» **Task prompt**
Each line of the entries below that holds "element" is needed, copied in full.

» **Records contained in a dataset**
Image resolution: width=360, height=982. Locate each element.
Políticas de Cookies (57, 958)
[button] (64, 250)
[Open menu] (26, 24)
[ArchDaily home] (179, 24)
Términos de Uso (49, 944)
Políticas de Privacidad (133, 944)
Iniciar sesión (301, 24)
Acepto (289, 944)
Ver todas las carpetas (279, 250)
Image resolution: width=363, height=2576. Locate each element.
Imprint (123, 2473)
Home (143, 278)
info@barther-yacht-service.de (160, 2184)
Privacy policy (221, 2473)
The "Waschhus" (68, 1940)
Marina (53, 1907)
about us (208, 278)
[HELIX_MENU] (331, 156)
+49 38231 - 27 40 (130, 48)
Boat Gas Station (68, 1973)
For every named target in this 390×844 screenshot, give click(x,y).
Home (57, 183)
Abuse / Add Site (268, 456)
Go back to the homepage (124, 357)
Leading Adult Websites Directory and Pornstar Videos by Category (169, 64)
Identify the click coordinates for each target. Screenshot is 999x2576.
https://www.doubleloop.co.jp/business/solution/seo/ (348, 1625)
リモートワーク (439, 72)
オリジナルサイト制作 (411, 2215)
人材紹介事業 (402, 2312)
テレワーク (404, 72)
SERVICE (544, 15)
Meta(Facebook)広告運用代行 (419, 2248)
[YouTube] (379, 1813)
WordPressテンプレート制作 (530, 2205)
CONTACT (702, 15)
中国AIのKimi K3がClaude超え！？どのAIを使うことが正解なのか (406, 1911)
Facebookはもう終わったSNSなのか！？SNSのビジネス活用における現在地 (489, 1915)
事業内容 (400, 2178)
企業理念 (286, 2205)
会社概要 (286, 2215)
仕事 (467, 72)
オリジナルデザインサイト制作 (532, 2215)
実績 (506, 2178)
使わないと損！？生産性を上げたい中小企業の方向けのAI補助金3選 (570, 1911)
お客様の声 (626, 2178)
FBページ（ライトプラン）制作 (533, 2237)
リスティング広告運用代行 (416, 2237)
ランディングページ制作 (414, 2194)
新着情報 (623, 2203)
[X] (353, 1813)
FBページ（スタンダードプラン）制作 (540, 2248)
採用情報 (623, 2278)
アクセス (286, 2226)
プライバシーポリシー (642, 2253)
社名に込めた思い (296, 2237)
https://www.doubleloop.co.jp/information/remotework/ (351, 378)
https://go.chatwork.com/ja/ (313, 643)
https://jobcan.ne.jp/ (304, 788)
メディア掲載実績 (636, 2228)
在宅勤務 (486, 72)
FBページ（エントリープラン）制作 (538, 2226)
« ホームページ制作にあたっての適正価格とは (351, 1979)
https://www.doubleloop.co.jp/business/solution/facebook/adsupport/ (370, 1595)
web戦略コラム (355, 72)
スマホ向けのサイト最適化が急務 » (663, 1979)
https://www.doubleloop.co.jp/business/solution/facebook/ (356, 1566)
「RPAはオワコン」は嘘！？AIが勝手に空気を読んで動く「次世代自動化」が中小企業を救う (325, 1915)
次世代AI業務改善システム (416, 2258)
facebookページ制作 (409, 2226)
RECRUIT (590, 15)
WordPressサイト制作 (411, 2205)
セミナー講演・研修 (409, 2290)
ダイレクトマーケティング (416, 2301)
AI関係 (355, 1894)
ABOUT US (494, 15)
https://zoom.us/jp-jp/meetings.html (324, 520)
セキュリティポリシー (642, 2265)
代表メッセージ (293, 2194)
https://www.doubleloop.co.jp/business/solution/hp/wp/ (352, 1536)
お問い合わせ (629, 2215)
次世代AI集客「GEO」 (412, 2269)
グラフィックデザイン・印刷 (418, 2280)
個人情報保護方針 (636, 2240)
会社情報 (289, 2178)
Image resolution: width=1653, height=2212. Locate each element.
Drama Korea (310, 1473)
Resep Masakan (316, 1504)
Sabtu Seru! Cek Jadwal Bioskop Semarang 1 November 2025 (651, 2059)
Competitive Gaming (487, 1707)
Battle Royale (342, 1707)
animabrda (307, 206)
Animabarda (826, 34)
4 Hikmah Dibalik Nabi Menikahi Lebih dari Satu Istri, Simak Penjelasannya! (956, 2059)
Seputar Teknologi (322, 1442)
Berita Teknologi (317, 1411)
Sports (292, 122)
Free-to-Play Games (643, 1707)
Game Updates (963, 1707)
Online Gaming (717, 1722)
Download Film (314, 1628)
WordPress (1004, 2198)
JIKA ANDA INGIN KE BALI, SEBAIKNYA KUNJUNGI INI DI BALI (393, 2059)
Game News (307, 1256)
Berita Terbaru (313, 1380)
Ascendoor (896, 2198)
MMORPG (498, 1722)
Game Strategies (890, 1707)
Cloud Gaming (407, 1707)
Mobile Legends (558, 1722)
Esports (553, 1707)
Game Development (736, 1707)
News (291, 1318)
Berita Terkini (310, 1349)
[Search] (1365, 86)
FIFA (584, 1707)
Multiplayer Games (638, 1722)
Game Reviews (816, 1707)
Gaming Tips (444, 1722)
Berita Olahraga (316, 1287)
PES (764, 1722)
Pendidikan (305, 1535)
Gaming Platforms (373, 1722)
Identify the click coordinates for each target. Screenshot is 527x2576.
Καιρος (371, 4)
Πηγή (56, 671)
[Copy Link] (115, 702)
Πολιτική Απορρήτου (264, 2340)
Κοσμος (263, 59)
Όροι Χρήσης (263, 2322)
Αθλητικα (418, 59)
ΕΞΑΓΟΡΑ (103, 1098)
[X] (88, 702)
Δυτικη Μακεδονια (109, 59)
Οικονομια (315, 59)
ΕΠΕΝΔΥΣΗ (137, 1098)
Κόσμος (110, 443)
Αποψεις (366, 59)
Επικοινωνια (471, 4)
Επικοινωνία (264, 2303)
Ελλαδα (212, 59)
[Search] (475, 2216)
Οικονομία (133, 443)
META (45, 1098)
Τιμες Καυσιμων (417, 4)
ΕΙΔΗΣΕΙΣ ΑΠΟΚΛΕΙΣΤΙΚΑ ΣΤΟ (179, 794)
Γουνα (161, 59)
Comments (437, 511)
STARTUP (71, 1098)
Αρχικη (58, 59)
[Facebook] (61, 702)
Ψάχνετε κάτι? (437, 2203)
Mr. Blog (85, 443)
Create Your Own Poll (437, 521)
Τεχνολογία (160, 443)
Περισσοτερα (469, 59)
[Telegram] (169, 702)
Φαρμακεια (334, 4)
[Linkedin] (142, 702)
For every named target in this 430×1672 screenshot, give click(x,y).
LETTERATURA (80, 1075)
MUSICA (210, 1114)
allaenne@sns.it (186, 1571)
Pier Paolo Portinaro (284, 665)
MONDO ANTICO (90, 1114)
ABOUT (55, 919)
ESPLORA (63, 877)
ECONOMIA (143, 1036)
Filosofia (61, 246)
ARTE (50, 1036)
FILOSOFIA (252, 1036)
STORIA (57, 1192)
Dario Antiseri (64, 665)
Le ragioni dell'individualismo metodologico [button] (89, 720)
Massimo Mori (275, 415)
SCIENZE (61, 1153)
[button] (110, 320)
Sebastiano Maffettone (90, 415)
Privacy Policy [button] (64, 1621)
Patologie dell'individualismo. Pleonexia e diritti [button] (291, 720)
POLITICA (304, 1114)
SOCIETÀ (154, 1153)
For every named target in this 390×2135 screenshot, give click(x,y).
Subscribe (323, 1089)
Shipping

» **Answer to the exercise**
Image resolution: width=360, height=982. Locate each element.
Image resolution: width=363, height=2576. Locate each element.
Image resolution: width=1653, height=2212. Locate each element.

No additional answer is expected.